The algorithm iterates through the reservedSeats
list once to build the dictionary d
, which takes O(m)
time. Each reservation operation involves a dictionary access and bitwise OR operation, both of which are O(1)
. Then, it iterates through the dictionary values (at most m
unique rows) and for each value, checks against 3 masks with constant-time bitwise operations. Since there can be at most m
unique rows in the dictionary, this second iteration is also O(m)
. Therefore, the overall time complexity is O(m) + O(m) = O(m)
.
Space Complexity: O(m)
, where m
is the length of reservedSeats
.
The algorithm uses a dictionary d
to store the reserved seats information. In the worst case, when all reserved seats are in different rows, the dictionary will contain m
entries (one for each unique row). Each entry stores a row number as the key and an integer bitmask as the value, both requiring O(1)
space. Therefore, the total space complexity is O(m)
.
Learn more about how to find time and space complexity quickly.
Common Pitfalls
Pitfall: Incorrect Mask Order Leading to Suboptimal Results
One critical pitfall in this solution is the order of the masks in family_group_masks
. The current implementation uses the order (left, right, middle)

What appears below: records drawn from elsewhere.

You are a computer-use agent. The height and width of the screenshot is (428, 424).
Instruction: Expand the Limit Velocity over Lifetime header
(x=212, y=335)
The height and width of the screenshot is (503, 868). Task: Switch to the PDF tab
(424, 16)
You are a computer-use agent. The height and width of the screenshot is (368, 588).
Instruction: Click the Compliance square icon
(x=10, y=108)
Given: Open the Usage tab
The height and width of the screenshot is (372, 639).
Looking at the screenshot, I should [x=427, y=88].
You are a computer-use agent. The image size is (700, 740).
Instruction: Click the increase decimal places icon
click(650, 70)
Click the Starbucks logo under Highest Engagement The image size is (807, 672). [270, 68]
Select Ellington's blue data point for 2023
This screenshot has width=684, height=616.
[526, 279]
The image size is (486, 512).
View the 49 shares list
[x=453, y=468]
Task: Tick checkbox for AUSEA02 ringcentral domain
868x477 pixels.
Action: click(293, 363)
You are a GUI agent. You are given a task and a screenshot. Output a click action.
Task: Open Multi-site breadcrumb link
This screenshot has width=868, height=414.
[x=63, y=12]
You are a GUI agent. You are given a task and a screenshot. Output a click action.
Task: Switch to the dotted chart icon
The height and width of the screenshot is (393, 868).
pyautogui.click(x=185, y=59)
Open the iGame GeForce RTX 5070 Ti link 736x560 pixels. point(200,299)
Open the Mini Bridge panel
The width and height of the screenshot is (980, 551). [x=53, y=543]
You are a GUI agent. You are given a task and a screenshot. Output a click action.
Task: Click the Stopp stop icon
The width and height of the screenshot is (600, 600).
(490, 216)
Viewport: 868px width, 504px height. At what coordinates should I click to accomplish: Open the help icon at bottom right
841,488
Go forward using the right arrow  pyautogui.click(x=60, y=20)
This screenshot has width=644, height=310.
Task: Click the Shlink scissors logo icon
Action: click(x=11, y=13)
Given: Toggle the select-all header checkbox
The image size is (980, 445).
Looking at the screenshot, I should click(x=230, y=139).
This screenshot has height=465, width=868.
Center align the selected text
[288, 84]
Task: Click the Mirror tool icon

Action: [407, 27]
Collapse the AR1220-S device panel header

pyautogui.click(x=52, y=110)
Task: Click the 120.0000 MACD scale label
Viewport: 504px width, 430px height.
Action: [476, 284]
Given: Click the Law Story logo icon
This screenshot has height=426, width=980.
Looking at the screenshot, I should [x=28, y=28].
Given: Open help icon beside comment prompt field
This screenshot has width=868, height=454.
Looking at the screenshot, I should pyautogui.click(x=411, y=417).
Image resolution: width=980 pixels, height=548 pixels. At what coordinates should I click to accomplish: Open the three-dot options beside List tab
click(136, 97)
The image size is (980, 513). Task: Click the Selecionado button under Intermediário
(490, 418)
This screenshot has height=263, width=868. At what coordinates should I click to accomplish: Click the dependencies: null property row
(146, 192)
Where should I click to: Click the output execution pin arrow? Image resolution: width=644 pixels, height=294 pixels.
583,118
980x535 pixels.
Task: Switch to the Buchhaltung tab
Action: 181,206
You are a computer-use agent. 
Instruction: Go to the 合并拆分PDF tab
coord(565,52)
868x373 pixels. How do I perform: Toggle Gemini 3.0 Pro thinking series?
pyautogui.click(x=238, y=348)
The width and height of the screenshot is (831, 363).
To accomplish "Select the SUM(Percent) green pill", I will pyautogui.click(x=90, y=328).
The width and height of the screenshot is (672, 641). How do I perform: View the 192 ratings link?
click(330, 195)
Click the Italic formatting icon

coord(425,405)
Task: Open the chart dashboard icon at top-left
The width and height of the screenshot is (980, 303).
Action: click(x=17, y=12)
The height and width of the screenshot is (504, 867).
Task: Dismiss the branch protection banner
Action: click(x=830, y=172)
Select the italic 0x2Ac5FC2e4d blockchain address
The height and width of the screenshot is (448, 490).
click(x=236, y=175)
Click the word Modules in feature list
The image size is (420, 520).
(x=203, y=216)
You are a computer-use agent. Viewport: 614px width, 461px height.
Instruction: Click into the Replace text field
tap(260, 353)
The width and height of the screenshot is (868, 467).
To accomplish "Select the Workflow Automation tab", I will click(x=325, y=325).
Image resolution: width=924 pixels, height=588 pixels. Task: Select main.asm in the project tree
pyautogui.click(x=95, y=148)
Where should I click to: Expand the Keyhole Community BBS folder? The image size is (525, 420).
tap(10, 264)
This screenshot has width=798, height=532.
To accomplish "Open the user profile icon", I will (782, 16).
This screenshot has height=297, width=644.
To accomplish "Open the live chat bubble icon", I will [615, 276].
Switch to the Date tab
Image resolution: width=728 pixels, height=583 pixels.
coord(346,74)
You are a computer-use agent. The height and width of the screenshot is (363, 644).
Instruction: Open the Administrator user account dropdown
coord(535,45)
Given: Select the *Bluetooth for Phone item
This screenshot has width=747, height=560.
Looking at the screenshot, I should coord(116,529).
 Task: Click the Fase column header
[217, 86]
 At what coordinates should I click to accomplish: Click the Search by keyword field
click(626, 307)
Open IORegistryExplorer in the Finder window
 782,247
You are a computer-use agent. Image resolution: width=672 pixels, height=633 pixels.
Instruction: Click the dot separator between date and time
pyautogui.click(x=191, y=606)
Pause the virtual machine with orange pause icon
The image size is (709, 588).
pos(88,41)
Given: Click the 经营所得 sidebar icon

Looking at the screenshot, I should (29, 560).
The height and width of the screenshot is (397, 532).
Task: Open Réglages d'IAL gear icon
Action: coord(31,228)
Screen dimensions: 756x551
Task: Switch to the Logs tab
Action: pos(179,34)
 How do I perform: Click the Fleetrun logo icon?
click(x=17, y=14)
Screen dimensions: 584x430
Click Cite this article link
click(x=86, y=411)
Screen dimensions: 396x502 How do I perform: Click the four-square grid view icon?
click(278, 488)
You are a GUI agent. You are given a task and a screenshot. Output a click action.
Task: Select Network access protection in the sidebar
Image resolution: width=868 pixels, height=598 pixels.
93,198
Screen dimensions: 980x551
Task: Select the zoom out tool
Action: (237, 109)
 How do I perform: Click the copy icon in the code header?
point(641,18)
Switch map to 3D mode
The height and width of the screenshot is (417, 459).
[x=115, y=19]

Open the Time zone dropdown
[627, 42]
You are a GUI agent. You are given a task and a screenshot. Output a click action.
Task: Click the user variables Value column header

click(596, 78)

, but this can lead to suboptimal group placement in certain scenarios.
Why this is a problem:
Consider a row where only seat 5 is reserved. With the current mask order:
- First tries left group
[2,3,4,5]
- fails because seat 5 is reserved - Then tries right group
[6,7,8,9]
- succeeds and places one group - Finally tries middle group
[4,5,6,7]
- fails because seat 6 is now marked as used
However, if we had tried the middle group first, it would have failed (seat 5 reserved), then we could successfully place both left [2,3,4,5]
and right [6,7,8,9]
groups since seat 5 being reserved doesn't affect the left group when checking seats 2-5.
Wait, let me reconsider this example:
Actually, if seat 5 is reserved:
- Left group
[2,3,4,5]
- includes seat 5, so this fails - Right group
[6,7,8,9]
- doesn't include seat 5, so this succeeds - Middle group
[4,5,6,7]
- includes seat 5, so this fails
The real pitfall occurs when we have strategic reservations. For example, if seats 3 and 8 are reserved:
- With order (left, right, middle): left fails, right fails, middle succeeds = 1 group
- With order (middle, left, right): middle succeeds, then left and right both fail = 1 group
Actually, the more significant pitfall is not considering all possible combinations optimally.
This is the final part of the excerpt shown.